Le rapport publié mardi 22 octobre par l'Agence des droits fondamentaux de l'Union européenne (FRA), intitulé 'Être musulman dans l'UE', révèle une hausse préoccupante du racisme et de la discrimination envers les musulmans dans les pays de l'UE.
Les travaux de la FRA, basés sur les expériences de près de 10 000 musulmans vivant dans 13 pays de l'UE entre 2021 et 2022, montrent une augmentation significative des actes de discrimination et de harcèlement raciaux depuis la dernière enquête, menée en 2016.
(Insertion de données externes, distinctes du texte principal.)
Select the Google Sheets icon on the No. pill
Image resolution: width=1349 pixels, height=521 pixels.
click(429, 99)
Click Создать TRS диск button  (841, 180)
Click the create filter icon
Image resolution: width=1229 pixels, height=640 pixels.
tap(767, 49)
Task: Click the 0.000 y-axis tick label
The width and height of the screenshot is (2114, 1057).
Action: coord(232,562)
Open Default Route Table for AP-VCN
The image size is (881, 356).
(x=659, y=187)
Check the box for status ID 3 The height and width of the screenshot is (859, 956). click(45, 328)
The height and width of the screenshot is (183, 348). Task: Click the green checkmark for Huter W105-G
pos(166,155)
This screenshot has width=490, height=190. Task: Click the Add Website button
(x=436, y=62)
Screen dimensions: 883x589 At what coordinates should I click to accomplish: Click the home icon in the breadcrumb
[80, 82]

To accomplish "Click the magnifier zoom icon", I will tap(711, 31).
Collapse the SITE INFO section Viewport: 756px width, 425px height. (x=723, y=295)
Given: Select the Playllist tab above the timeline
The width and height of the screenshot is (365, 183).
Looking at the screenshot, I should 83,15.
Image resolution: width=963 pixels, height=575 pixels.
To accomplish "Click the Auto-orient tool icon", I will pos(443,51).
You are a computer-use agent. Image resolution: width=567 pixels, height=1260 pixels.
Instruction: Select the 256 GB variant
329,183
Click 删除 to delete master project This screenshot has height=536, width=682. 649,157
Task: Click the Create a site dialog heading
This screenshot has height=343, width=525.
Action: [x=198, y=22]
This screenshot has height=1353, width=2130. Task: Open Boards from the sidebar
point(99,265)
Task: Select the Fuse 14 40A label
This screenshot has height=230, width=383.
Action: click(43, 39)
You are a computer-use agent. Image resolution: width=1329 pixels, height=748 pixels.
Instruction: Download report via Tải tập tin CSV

Ainsi, 38% des musulmans ont déclaré avoir été victimes de discrimination pour n'importe quel motif au cours de l'année précédant l'enquête (2021-2022), contre 25% en 2016.
Aussi, 39% des répondants musulmans ont déclaré avoir rencontré de la discrimination dans le domaine de l'emploi lorsqu'ils cherchaient un travail et 35 % en ont subi sur leur lieu de travail.
En matière de logement, 35% des répondants ont signalé des discriminations raciales, une situation qui a des répercussions sur la santé mentale et physique des personnes concernées.
Le document rapporte en outre que les femmes musulmanes, particulièrement celles qui portent des vêtements traditionnels ou religieux, sont plus vulnérables à la violence et à l'exclusion.
Pour lutter contre ces phénomènes croissants, la FRA recommande aux États membres de renforcer les législations anti-discrimination, notamment en appliquant la directive sur l'égalité raciale, en adoptant des plans d'action nationaux contre le racisme et en utilisant la décision-cadre de 2008 sur le racisme et la xénophobie.
La FRA appelle également à la mise en place de sanctions renforcées et dissuasives pour toute violation de ces législations ainsi qu'à l'amélioration de la collecte des données sur les crimes haineux et au soutien aux organismes d'égalité. Par ailleurs, elle préconise d'améliorer l'accès aux services de soutien pour les victimes.
Le rapport sera officiellement présenté lors d'un atelier organisé par la FRA, à Bruxelles, les 24 et 25 octobre 2024, qui réunira des représentants de la société civile, des institutions européennes et des organisations internationales.